#### SELECTED EXCERPT

################

UNDER TERMS OF THE SETTLEMENT, Microsoft’s privacy and security practices will be under FTC scrutiny for 20 years. (MSNBC is a Microsoft - NBC joint venture.)

Although Microsoft said it believed the security of Passport was up to par when the service was launched in 1999, “things have changed since then,” said Brad Smith, Microsoft senior vice president and general counsel.

The settlement “sets a high bar” for the level of security to which Microsoft, and the industry, must adhere, Smith said. “We accept responsibility for the past and will focus on living up to this high level of responsibility in the future,” Smith said, adding that “a level of regulation, in effect, is being created by this case.”

The Passport service is linked to the company’s Windows operating system and is a core technology in Microsoft’s future plans for expanding its the Internet business with its .NET initiative. Passport users can entrust the service with loads of personal and financial information, using the system as a kind of digital wallet, which can be readily tapped by other services as the user allows.

But privacy groups and consumer advocates raised a series of red flags about Passport, noting potential security and privacy risks that Microsoft was either concealing or making misleading statements about. Those groups brought formal complaints to the FTC which resulted in an investigation.

As a result of that investigation, the FTC found Microsoft had, indeed, made deceptive claims about the strength of its security and had failed to fully inform users about how much tracking information Passport gathered and stored about their travels on the Internet.

Although the FTC didn’t find any instances of actual security violations, the agency wasted no words in ordering the system’s security short-comings to be beefed up. Microsoft’s claims about security were misleading at best, deceptive at worst, said FTC Chairman Timothy Muris.

################

#### DIRECTIONS
(1) Transcribe the Passport settlement article from "But privacy groups" up to and including "Chairman Timothy Muris.".
(2) According to the Passport settlement article, for how many years will Microsoft's privacy and security practices be under FTC scrutiny?
(3) Resume the article on Microsoft's Passport settlement with the FTC, starting after its last sentence.
The material that comes after this article on the Passport settlement has no connection to it.

#### SUPPLIED MATERIAL
################

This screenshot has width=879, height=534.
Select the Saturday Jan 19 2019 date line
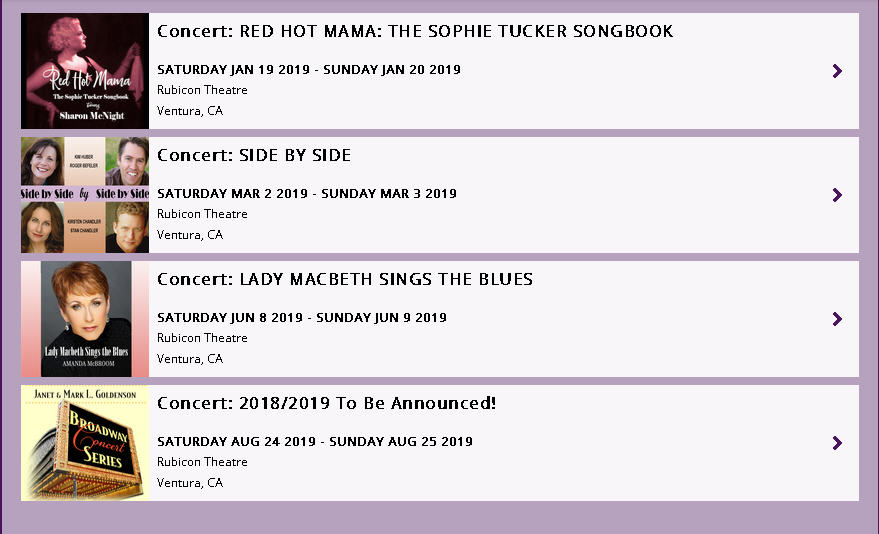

################

#### ANSWERS TO THE EXERCISE
(1)
But privacy groups and consumer advocates raised a series of red flags about Passport, noting potential security and privacy risks that Microsoft was either concealing or making misleading statements about. Those groups brought formal complaints to the FTC which resulted in an investigation.

As a result of that investigation, the FTC found Microsoft had, indeed, made deceptive claims about the strength of its security and had failed to fully inform users about how much tracking information Passport gathered and stored about their travels on the Internet.

Although the FTC didn’t find any instances of actual security violations, the agency wasted no words in ordering the system’s security short-comings to be beefed up. Microsoft’s claims about security were misleading at best, deceptive at worst, said FTC Chairman Timothy Muris.

(2) For 20 years.

(3)
“When people make security promises ... they need to keep them,” Muris said. “It’s good business, it’s the law, and we’ll take action against companies that do not keep their promises.”

A consortium of Microsoft rivals, led by Sun Microsystems, dubbed the “Liberty Alliance” also intends on launching a digital wallet type service that could come under scrutiny by the FTC.

“If I were them, I’d read the order carefully,” Muris said.

Microsoft’s security and privacy measures will be subject to an independent third-party audit every two years for the next 20 years, according to the settlement. If the company fails those audits it will be fined $11,000 per violation, per day.

PROFILING OR PERFORMANCE

Perhaps the most disturbing aspect of the FTC’s findings was that Microsoft was tracking and storing all web sites visited by Passport users.

In its official findings, the FTC said that Passport “did collect personally identifiable information other than that described in its privacy policy. In particular, Passport collected, and maintained for a limited period of time, a personally identifiable record of the sites to which a Passport user signed in, along with the dates and times of sign in, which customer service representatives linked to a user’s name in order to respond to a user’s request for service.”

Microsoft defended the practice Thursday during a news conference saying that the collection of such information speeds up the customer-service process. So the practice “remains intact,” Smith said. The only change is that Microsoft now fully discloses that such information is kept.

That information is sometimes stored on Microsoft’s computers for months, but more typically 10 days, Smith said. More importantly, “we have never shared this information with anyone. Not for free, not for a price, not even with our partners,” Smith insisted.

And the only time the information is even linked with a person’s name is when that person calls into customer service for help, Microsoft noted.

The changes and terms that Microsoft must operate under pleased the Electronic Privacy Information Center, which was among the first to lodge a complaint with the FTC.

The FTC action “shows that Microsoft’s Passport not only had security risks but also can facilitate profiling,” said Chris Hoofnagle, the group’s legislative counsel.

“I think this (FTC finding) underscores the need for legislation so we can say positively that profiling individuals is an invasion of privacy,” Hoofnagle said.

Initially Microsoft tried to dismiss the claims by EPIC and others as “speculations” and “misrepresentations” and portray the groups as naïve about the technologies and their uses.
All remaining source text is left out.